At the end of last year, Year 6 spent the day at Lincolnsfield Children’s Centre as WW2 evacuees. Our English prefects, Rosa and Melina, tell us about their experience and what they learned from the day.
When we arrived, we were taken to the village hall which had been set up to look like a classroom from the 1940s. We were then each given identity cards to fill in. Our teacher was Miss Smith; she was very strict and seemed very scary – but she was only acting!
We were then divided into 3 groups and taken around the site to the various activities.

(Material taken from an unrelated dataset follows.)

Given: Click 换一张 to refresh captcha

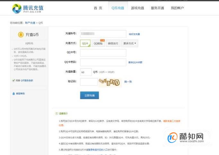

One of our favourite experiences of the day was when we had a ride in an American jeep. (During the war the site in Bushey was an American army base). The jeep took us to a re-creation of a Blitzed (bombed) building. Once inside, the air raid went off and we got a real sense of what it must have been like during an air raid.
We were also taken to a mock-up of a 1940’s house. Inside there was a kitchen, bedroom (complete with a Morrison shelter), a lounge, and a play room where we were able to try on period costumes and play with children’s toys and games from the war.
Outside there was a garden which had been set up as a Dig for Victory garden complete with vegetable patch, chicken coop and rabbit hutch. We learnt that rabbits and chickens were kept in the war to provide food – not as pets! Whilst we were outside we had to use a hand held stirrup pump to extinguish a pretend incendiary bomb which was lodged in the roof.
We had such a fantastic interactive “hands-on” day, which really helped us to understand what life was like on The Home Front during the Second World War.